The curvy case style wouldn't stick around for long, as real PET computers were unveiled in June with sheet metal casing.
PET Comes Home
In October, the first 100 PETs were produced and released, going to magazines and software
developers. Some of them actually maintained the yellowish color of the original curvy prototype. A model with 4 KB and
another with 8 KB from the factory were made available.
PET's Oopsies
The original PET wasn't without its issues. The chiclet keyboard (so-called as the keys resembled 'chiclet gum') was way
too small and uncomfortable to type on. The labels on the keys were prone to rubbing away with users' fingertips. A minor
issue is that the PET had no compatible disk drive upon its release, while most competing machines did. Floppy disks
weren't made standard yet so cassette drives were still the medium of choice.

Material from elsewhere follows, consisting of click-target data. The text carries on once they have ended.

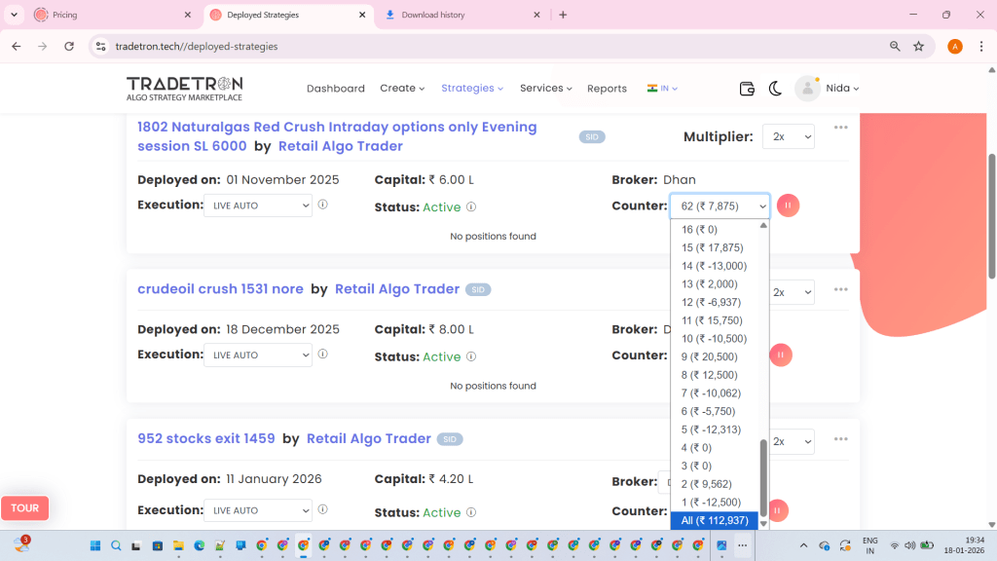The height and width of the screenshot is (561, 997).
Task: Open Windows Start menu on taskbar
Action: pyautogui.click(x=95, y=546)
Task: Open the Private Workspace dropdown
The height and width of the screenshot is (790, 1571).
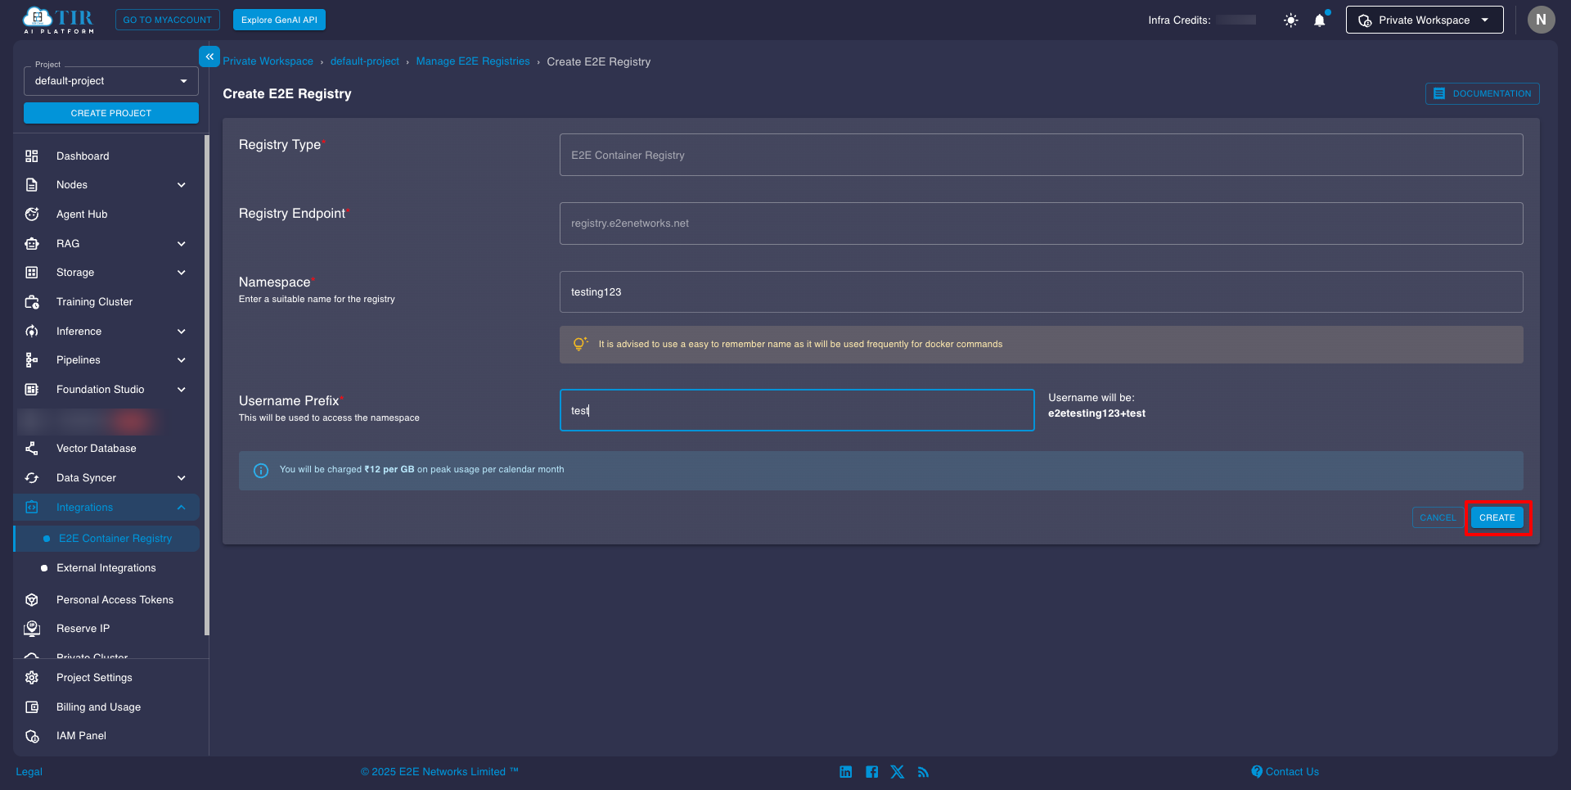Action: (1424, 20)
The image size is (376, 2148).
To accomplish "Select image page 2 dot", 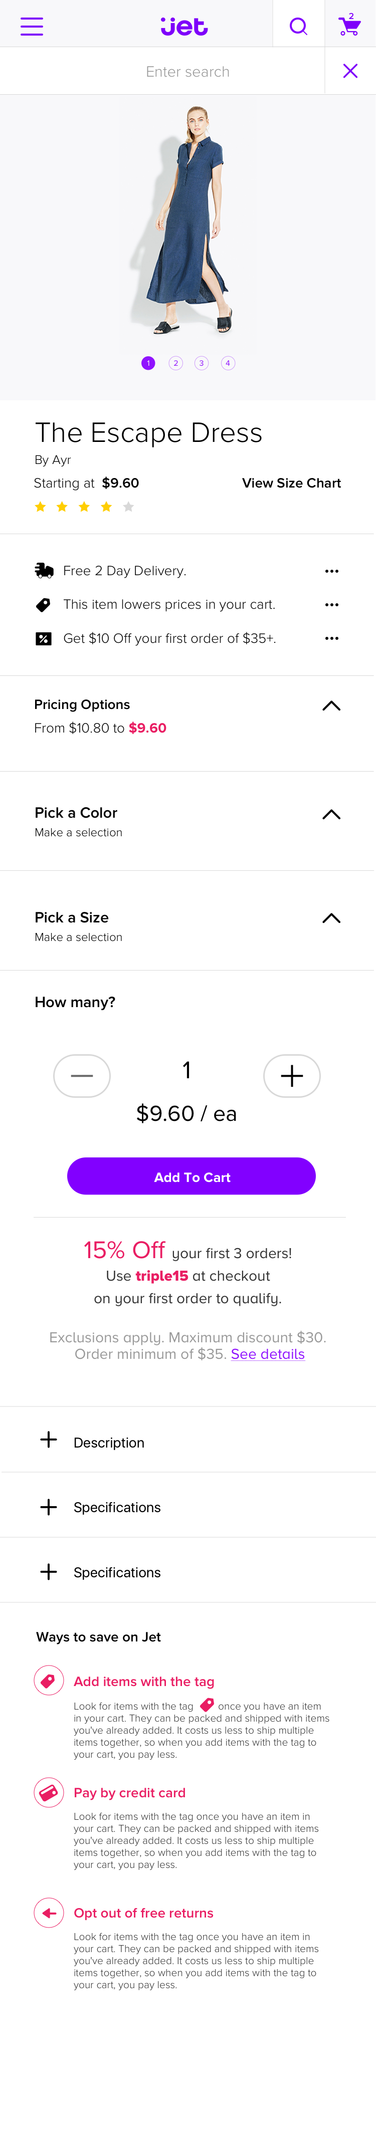I will (x=175, y=363).
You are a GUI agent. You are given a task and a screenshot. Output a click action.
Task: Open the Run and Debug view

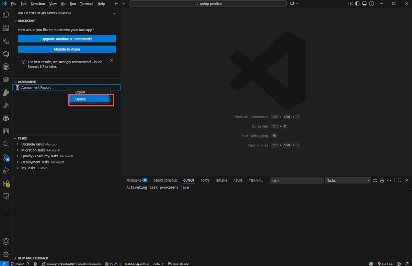click(6, 170)
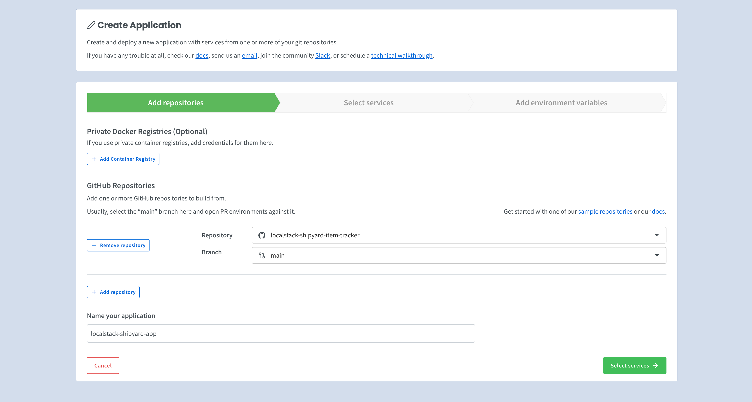The image size is (752, 402).
Task: Expand the Repository selection chevron
Action: 657,235
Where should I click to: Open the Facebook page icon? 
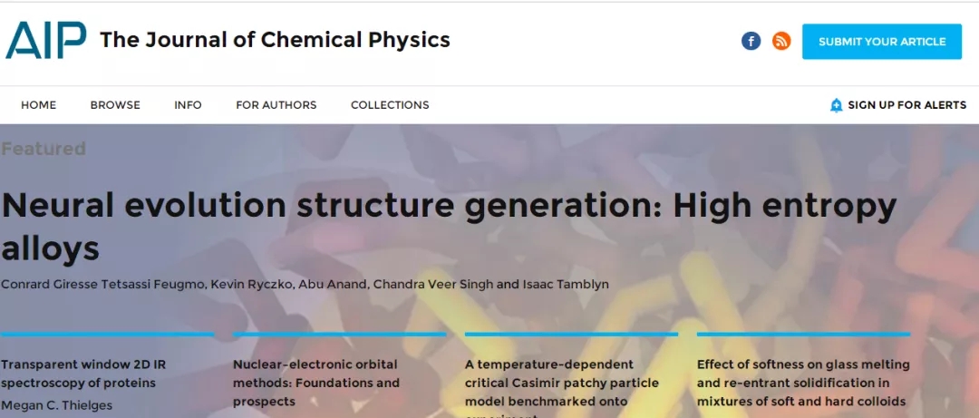751,41
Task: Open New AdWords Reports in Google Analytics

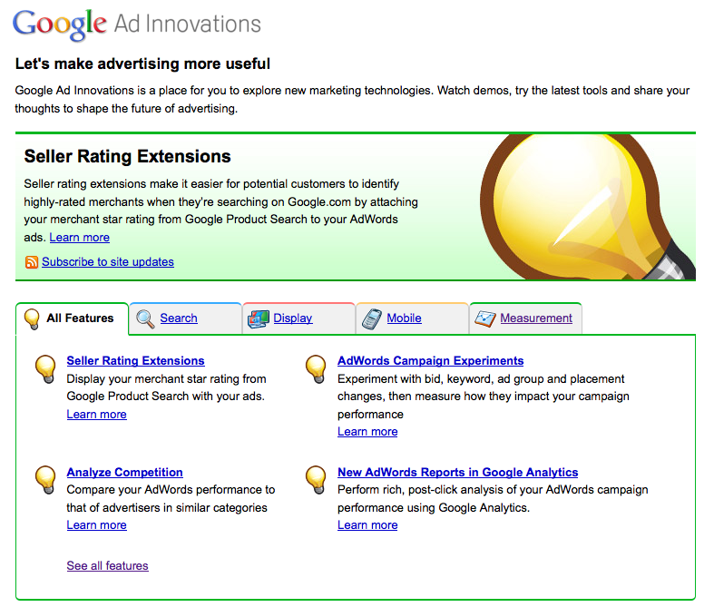Action: coord(457,473)
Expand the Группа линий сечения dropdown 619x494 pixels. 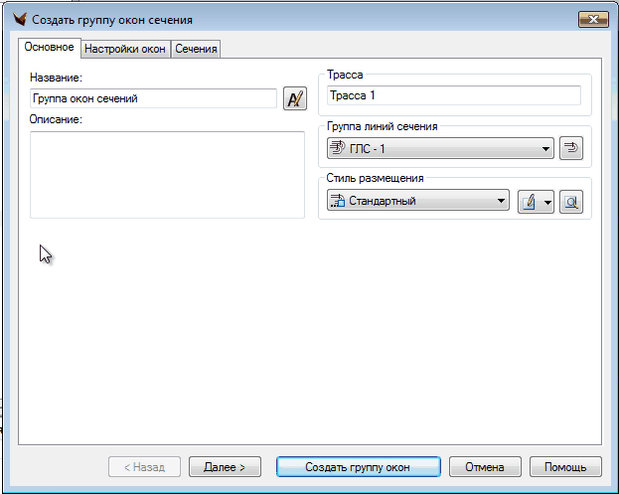(545, 149)
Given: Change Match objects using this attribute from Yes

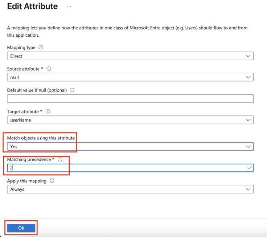Looking at the screenshot, I should tap(130, 146).
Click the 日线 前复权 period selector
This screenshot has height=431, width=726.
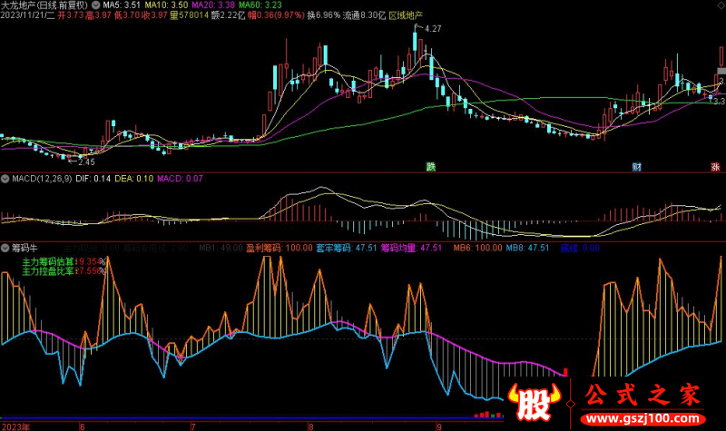pyautogui.click(x=70, y=5)
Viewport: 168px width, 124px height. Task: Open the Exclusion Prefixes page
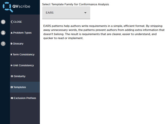tap(25, 98)
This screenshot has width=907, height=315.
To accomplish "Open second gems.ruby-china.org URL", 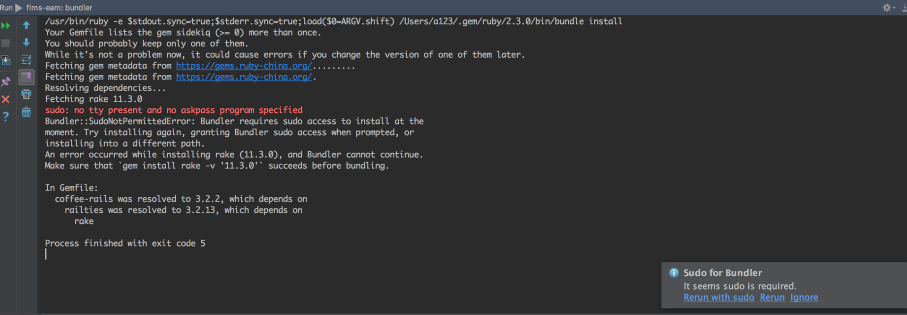I will click(x=244, y=77).
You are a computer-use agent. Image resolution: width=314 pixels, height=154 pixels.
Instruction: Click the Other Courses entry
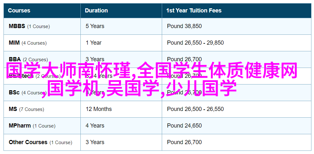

By early 1978, the 4 KB PET was discontinued to lighten up deliveries of back-ordered units. 4 KB wasn't even much for
1978, even factoring in the KERNAL taking about 900 B, leaving the user with 3 KB for BASIC programs. Speaking of,
Commodore gained a license from Microsoft to use their BASIC-80, resulting in the first version of Commodore BASIC.
Around the time the 4 KB PET was discontinued, PETs came out with a blue label and monitor
bezel and a different brand of cassette drive from the factory. This was also when 8 KB became the standard.
PET Grows Up
In 1979 after two years on the market, the Commodore PET evolved into a new line called the 2001-N's. At first, these new
machines used the same screen size as the earlier line, except with a green-phosphor display. It wasn't until slightly
later that models shipped with a bigger screen, and 16 to 96 KB of RAM and/or 80-column text. The exterior of the
N-machines were made of plastic, making them considerably lighter. These PETs used a business-specific BASIC 4.0, more
sophisticated than the cheaper 2.0 that the VIC-20 and 64 successors would have. Version 1.0 apparently had nonfunctional
IEEE support, along with a bunch of other bugs. Although, PET owners were given the option to upgrade to version 2.0.
The next couple years would see dozens of new PET models come out before the line ultimately ended around 1982.